How Collective Health uses Delta Live Tables and Structured Streaming for Data Integration

Engineering


Collective Health is not an insurance company. We’re a technology company that’s fundamentally making health insurance work better for everyone— starting with the 155M+ Americans covered by their employer.

We’ve created a powerful, flexible infrastructure to simplify employer-led healthcare, and started a movement that prioritizes the human experience within health benefits. We’ve built smarter technology that’s easy to use, gives people an advocate in their health journey, and helps employers manage costs. It’s a platform that’s data-powered and human-empowered.

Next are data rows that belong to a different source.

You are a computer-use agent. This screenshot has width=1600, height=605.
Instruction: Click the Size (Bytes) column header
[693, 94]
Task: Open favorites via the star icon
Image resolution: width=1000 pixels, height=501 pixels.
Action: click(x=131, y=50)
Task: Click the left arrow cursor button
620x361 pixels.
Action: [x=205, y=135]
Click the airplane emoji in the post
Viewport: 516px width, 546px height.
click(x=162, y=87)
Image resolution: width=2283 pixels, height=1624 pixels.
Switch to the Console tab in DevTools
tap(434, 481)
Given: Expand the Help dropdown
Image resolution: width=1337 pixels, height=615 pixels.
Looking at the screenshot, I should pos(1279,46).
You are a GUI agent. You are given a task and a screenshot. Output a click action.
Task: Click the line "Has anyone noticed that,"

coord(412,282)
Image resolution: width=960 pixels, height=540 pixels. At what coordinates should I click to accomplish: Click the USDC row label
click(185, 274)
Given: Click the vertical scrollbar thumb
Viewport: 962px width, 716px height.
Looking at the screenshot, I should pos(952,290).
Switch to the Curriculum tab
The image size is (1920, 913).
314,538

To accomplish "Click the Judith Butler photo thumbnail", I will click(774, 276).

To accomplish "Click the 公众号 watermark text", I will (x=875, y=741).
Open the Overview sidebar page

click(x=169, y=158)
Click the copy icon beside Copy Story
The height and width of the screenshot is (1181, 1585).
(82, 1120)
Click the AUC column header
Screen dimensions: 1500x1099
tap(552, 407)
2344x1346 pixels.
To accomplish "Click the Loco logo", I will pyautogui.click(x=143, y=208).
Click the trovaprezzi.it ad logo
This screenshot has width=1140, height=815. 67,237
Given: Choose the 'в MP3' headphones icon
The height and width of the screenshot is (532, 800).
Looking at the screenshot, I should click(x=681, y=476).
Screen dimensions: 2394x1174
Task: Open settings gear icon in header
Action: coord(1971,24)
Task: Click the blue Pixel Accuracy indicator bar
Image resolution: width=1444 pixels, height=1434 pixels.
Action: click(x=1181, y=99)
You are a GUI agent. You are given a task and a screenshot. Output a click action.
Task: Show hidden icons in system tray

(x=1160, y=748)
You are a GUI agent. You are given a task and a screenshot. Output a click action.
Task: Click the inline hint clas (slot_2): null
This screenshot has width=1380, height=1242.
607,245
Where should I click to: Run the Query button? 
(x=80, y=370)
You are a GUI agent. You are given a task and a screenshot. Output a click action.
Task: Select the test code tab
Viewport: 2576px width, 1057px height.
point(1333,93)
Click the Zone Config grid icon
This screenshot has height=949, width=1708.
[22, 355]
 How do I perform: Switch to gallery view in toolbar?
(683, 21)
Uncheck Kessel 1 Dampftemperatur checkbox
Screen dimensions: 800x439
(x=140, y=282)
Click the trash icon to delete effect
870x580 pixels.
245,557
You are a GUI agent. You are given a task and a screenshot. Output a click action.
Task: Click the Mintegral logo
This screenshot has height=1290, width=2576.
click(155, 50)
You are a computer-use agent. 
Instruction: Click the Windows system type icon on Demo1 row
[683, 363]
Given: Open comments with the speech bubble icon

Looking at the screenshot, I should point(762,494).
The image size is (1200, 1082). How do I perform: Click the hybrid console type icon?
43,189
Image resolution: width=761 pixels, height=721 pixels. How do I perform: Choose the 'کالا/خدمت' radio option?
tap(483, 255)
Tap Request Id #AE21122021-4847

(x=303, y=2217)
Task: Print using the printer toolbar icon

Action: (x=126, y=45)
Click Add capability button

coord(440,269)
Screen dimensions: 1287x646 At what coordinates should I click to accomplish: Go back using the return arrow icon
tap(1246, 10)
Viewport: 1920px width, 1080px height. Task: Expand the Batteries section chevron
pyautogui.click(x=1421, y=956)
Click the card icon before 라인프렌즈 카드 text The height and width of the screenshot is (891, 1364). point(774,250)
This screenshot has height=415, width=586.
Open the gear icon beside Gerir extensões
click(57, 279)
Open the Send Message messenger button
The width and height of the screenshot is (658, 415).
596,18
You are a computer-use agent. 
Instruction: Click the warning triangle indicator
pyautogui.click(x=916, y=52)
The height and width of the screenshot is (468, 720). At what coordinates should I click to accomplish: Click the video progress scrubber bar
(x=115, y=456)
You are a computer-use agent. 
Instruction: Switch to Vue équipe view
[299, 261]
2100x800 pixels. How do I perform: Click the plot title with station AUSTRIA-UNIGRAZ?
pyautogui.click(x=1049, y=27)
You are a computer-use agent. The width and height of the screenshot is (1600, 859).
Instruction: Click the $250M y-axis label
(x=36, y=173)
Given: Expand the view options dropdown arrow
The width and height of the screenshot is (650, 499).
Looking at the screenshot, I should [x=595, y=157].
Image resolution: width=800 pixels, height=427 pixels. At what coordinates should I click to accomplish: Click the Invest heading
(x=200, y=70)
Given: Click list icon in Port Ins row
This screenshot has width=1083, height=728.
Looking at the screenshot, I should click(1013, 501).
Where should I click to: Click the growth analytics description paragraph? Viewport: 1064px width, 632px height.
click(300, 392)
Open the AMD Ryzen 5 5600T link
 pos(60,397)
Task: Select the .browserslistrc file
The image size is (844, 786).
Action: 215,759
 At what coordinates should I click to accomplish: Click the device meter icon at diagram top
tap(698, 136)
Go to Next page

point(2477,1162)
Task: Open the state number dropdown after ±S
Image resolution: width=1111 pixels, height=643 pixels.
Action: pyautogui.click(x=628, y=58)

Our mission is to change the way people experience health benefits by making it effortless to understand, navigate, and pay for healthcare. By reducing the administrative lift of delivering health benefits, providing an intuitive member experience, and improving health outcomes, Collective Health guides employees toward healthier lives and companies toward healthier bottom lines.

One of the numerous offerings on our platform is Premier Partner Program™, built on the Databricks Lakehouse Platform. In this blog, we’ll cover how we’re making it easier to share data at scale with our partners.

Pipeline Overview

Here is our integration architecture at a high level, in this post we will focus on the Delta Live Tables portion.

Schema Definition

Before we begin with the ingest process we need to be explicit with our expectations from our partners. Since each partner might not have the capability of conforming to our internal schema we create a schema.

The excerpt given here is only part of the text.